Die deutsche Reederei Hapag-Lloyd hatte Ende letzter Woche ihre endgültigen Geschäftszahlen für 2018 präsentiert. Diese fielen eher verhalten aus. So kletterte das EBIT nur um 8%. Doch da der Zahlenkranz weitestgehend bekannt war, ging der Markt relativ schnell darüber hinweg und konzentrierte sich eher auf den Ausblick. Und dieser hatte es in sich.

Denn Hapag-Lloyd gab sich extrem optimistisch. Das zeigte sich schon an der Prognose, dass man das operative Ergebnis in  diesem Jahr unter günstigen Voraussetzungen auch verdoppeln könnte. Die Grundlage dafür böten zum einen die Entwicklungen der  Frachtraten, zum anderen die in diesem Jahr bereits abgeschlossenen Kontrakte. Denn in beiden Fällen konnte die Reederei zum  Jahresanfang höhere Preise sehen als im Vorjahreszeitraum.

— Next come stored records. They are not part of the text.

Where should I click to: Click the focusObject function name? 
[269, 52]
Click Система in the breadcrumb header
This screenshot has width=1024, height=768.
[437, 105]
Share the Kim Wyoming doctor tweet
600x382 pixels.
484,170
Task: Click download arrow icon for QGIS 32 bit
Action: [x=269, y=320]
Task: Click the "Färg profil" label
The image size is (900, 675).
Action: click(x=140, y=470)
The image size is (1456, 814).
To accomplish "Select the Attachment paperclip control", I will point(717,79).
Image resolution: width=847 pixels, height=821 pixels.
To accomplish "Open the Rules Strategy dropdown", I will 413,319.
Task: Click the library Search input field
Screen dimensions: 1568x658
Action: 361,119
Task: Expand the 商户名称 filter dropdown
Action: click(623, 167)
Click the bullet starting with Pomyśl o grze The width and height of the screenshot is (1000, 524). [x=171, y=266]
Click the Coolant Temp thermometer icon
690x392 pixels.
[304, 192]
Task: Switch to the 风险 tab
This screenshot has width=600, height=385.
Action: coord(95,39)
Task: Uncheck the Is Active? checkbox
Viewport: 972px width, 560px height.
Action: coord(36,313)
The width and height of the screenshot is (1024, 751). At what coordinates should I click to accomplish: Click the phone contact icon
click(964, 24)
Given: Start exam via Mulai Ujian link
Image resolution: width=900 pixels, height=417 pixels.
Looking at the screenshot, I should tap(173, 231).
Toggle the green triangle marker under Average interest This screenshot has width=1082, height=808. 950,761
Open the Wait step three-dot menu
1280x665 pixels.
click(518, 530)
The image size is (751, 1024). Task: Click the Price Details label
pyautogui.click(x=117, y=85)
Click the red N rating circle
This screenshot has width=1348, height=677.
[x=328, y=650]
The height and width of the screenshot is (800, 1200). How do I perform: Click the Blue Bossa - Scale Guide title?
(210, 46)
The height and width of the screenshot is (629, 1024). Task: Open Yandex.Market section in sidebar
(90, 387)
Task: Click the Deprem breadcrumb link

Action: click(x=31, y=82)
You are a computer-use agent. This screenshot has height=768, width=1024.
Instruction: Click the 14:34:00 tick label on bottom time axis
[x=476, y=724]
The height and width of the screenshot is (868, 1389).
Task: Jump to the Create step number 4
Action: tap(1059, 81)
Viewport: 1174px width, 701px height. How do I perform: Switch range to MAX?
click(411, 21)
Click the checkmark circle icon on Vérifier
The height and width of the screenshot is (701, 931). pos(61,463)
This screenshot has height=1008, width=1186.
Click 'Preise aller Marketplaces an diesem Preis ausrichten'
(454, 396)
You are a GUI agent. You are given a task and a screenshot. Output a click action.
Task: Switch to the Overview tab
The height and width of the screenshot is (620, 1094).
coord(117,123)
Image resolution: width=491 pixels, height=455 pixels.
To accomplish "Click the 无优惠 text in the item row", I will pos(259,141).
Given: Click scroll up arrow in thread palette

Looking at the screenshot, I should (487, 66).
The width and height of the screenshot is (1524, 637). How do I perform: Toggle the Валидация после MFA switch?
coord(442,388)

Hapag-Lloyd führt dies darauf zurück, dass sich Angebot und Nachfrage in der internationalen Reederei weiter annähern würden.  Insbesondere Kapazitäts-Ausweitungen würden relativ unterdurchschnittlich bleiben. Die Reederei rechnet in diesem Jahr für die Branche nur mit einem Zuwachs der Tonnage um 2,5%, im kommenden Jahr sollen es 3,2% werden. Das dürfte ermöglichen, dass die Frachtraten über das Jahr weiter zulegen könnten.